-- Start of EXCERPT PROVIDED --

Re: Hash Functions

From: Jeff Davis <pgsql(at)j-davis(dot)com>
To: David Fetter <david(at)fetter(dot)org>
Cc: Robert Haas <robertmhaas(at)gmail(dot)com>, Andres Freund <andres(at)anarazel(dot)de>, Tom Lane <tgl(at)sss(dot)pgh(dot)pa(dot)us>, Greg Stark <stark(at)mit(dot)edu>, Amit Kapila <amit(dot)kapila16(at)gmail(dot)com>, "pgsql-hackers(at)postgresql(dot)org" <pgsql-hackers(at)postgresql(dot)org>, Yugo Nagata <nagata(at)sraoss(dot)co(dot)jp>, amul sul <sulamul(at)gmail(dot)com>
Subject: Re: Hash Functions
Date: 2017-05-16 15:10:39
Message-ID: CAMp0ubcQ3VYdU1kNUCOmpj225U4hk6ZEoaUVeReP8h60p+mv1Q@mail.gmail.com
Views: Raw Message | Whole Thread | Download mbox | Resend email
Thread:
Lists: pgsql-hackers

On Mon, May 15, 2017 at 1:04 PM, David Fetter <david(at)fetter(dot)org> wrote:
> As the discussion has devolved here, it appears that there are, at
> least conceptually, two fundamentally different classes of partition:
> public, which is to say meaningful to DB clients, and "private", used
> for optimizations, but otherwise opaque to DB clients.
>
> Mashing those two cases together appears to cause more problems than
> it solves.

I concur at this point. I originally thought hash functions might be
made portable, but I think Tom and Andres showed that to be too
problematic -- the issue with different encodings is the real killer.

But I also believe hash partitioning is important and we shouldn't
give up on it yet.

That means we need to have a concept of hash partitions that's
different from range/list partitioning. The terminology
"public"/"private" does not seem appropriate. Logical/physical or
external/internal might be better.

-- End of EXCERPT PROVIDED --
-- Start of DATA BLOCK --

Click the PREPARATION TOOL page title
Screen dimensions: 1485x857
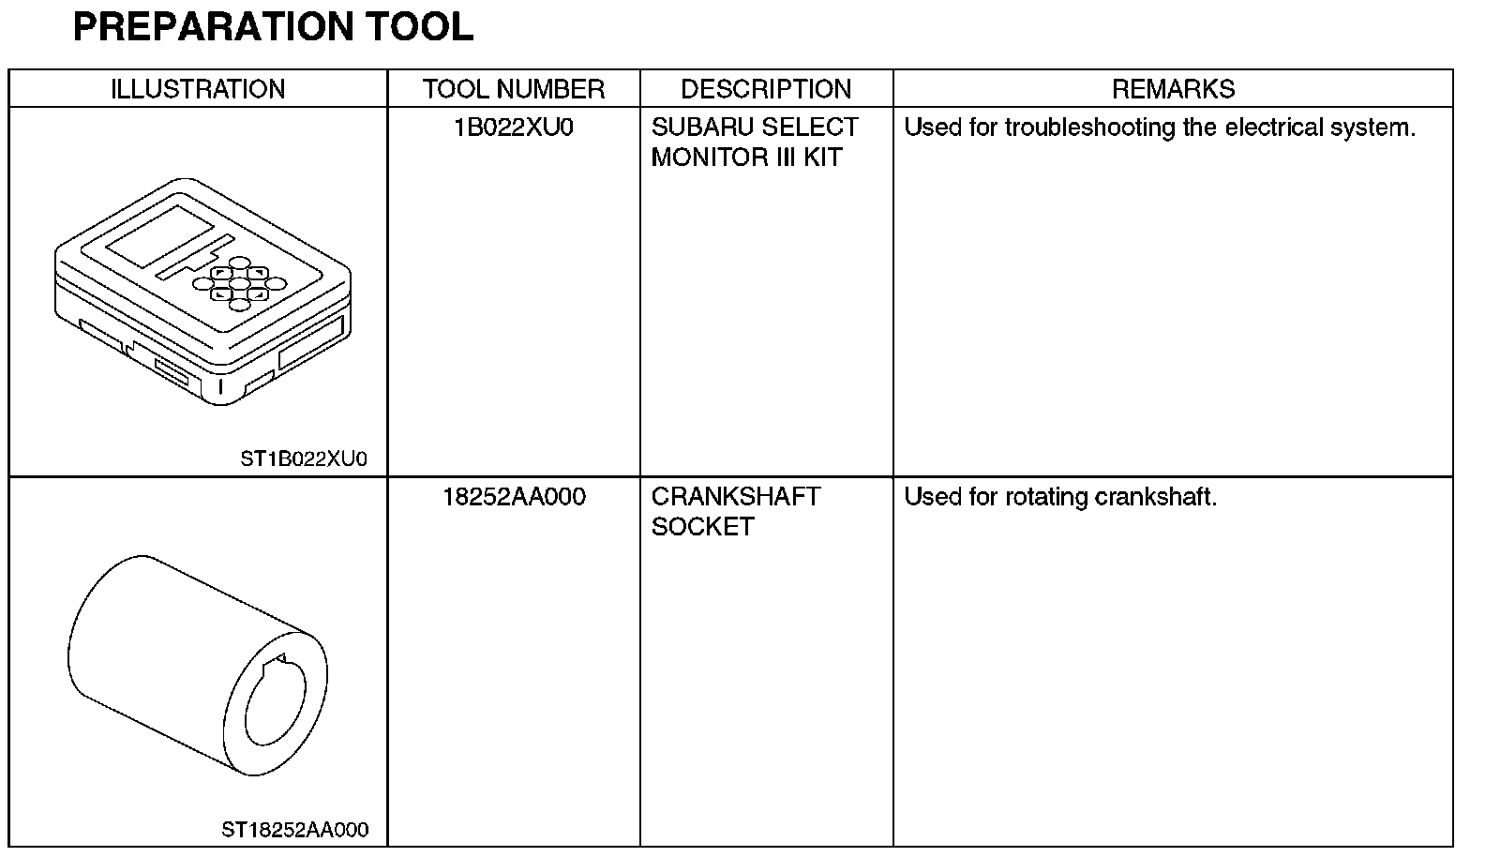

-- End of DATA BLOCK --

* [TASK STATEMENT]: Extend the mailing-list reply on hash partitioning with a few more paragraphs, starting right after its final sentence.

* [REPLY TO THE TASK]:
With hash partitioning:
* User only specifies number of partitions of the parent table; does
not specify individual partition properties (modulus, etc.)
* Dump/reload goes through the parent table (though we may provide
options so pg_dump/restore can optimize this)
* We could provide syntax to adjust the number of partitions, which
would be expensive but still useful sometimes.
* All DDL should be on the parent table, including check constraints,
FKs, unique constraints, exclusion constraints, indexes, etc.
- Unique and exclusion constraints would only be permitted if the
keys are a superset of the partition keys.
- FKs would only be permitted if the two table's partition schemes
match and the keys are members of the same hash opfamily (this could
be relaxed slightly, but it gets a little confusing if so)
* No attach/detach of partitions
* All partitions have the same permissions
* Individual partitions would only be individually-addressable for
maintenance (like reindex and vacuum), but not for arbitrary queries
- perhaps also COPY for bulk loading/dumping, in case we get clients
smart enough to do their own hashing.

The only real downside is that it could surprise users -- why can I
add a CHECK constraint on my range-partitioned table but not the
hash-partitioned one? We should try to document this so users don't
find that out too far along. As long as they aren't surprised, I think
users will understand why these aren't quite the same concepts.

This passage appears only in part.